29 November 2008

And now I'm desperate...

The biggest advantage to taking something to book club or some other kind of group reading session is that you can take your novel, with its problems, to a readymade group of people who have (probably) all read it and say, "I have to know what you think of X." Paula Fox's DESPERATE CHARACTERS fit that bill, and I feel unable to dig into a critique of this book, since it has received a fair amount of critical adulation, before I say: Maybe I just didn't see it. 

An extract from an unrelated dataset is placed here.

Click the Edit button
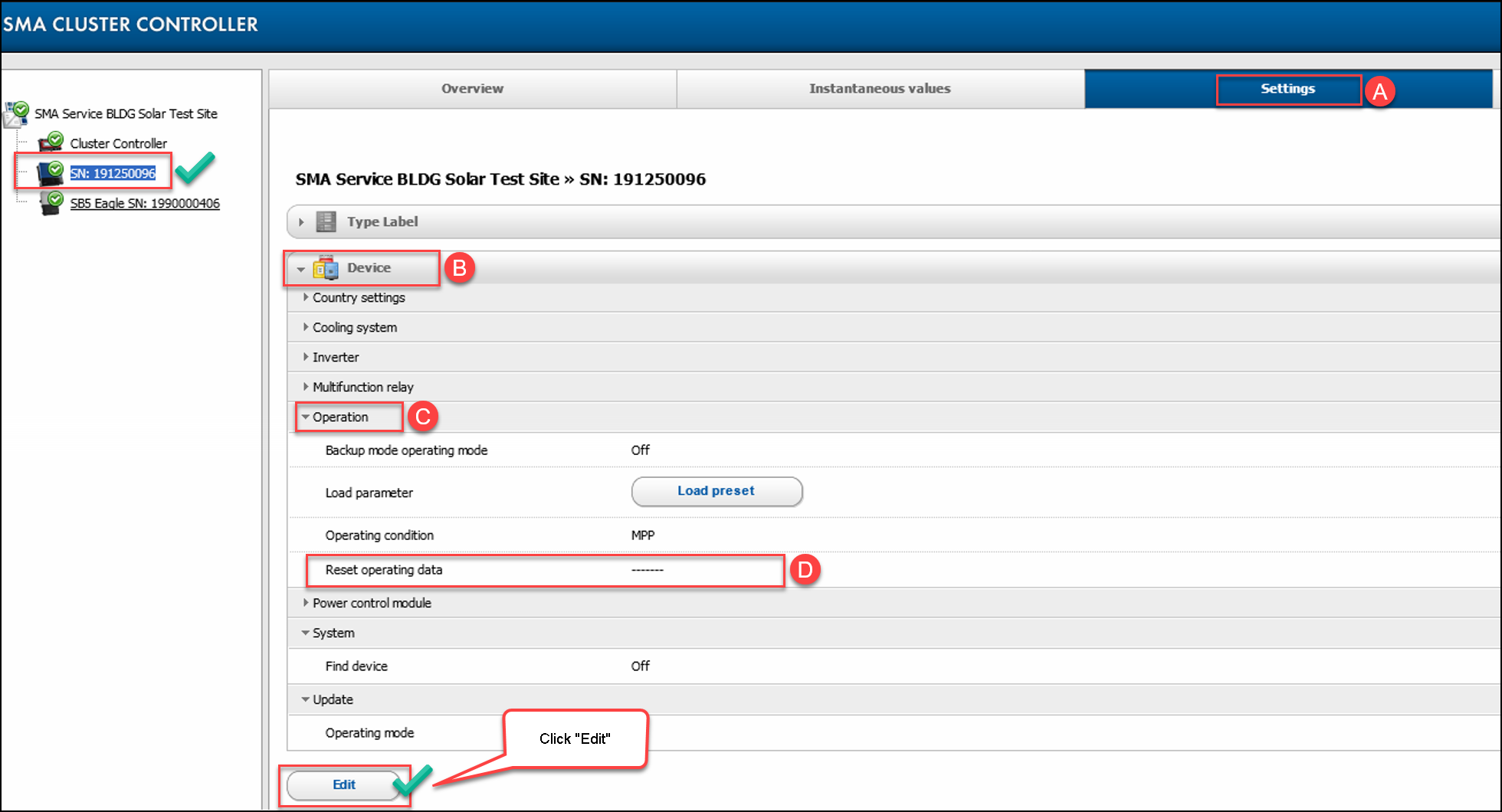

I guess it's Disappointments Week on WORMBOOK (which seems wrong, because there's nothing disappointing about vacation!) but when Jonathan Franzen throws his weight behind a book, says it's better than anything else of his time, even devote an entire essay in his collection HOW TO BE ALONE to how underappreciated it is, I expect fireworks. Perhaps my expectations for this slim novel about a Brooklyn couple watching their marriage fall apart over a dreary weekend were indeed outsized, but it just didn't make an impression on me. In fact, most of the time I was distracted by what I saw as the characters' obsession with race -- mentioning a guest at a party is "a Negro," but nothing else about him. 

Anyway, in the absence of a reading buddy I turn to the Internet. Reading for Writers praises the novel's plotting, in that the book is framed by a bite the wife gets from a stray cat while not letting that occupy the foreground, and suggests the couple's bewilderment and impoliteness are the reactions of a couple in the '60s who feel themselves being left behind by the culture. I think my favorite scene in the book, though it derived its energy largely from a caricature, depicted the couple, Sophie and Otto, going to a party where they meet people who make them feel stodgy and out of it. 

Reading Matters points out that Sophie and Otto's relationship is doomed and was so long before the stray cat showed up (the cat itself being an engine of disagreement; Sophie wants to feed it, Otto wants to leave it alone). Still, since we largely follow Sophie's perspective, and she has done certain things to damage the marriage, I found it difficult to see any nuance in that portrayal; her cruelty overshadowed it for me. 

Have you read DESPERATE CHARACTERS? Want to explain to me why I feel so left out in the cold? I would love to know. My reaction was more like The Occasional Review's; while there were scenes I appreciated briefly, the more I thought about them the more they fell apart for me. (Also, has there ever been another book or movie with a motif of an injury someone refuses to get looked at? Maybe I'm going crazy, but I'm certain there is one.) 

2 comments:

Wade Garrett said...

I haven't read it, but David Foster Wallace and Jonathan Lethem are both on record as being big fans of Desperate Characters. It would be rare for three authors I like as much as Franzen, Lethem and Wallace to agree on a book's merits and for me to dislike it. I should check it out.

Ellen said...

I'm not an expert on either Foster Wallace or Lethem by a long shot but I did see that they both praised it (I believe Francine Prose is a fan as well). I would never dissuade anyone from reading this book, in fact I would love to read what you say about it.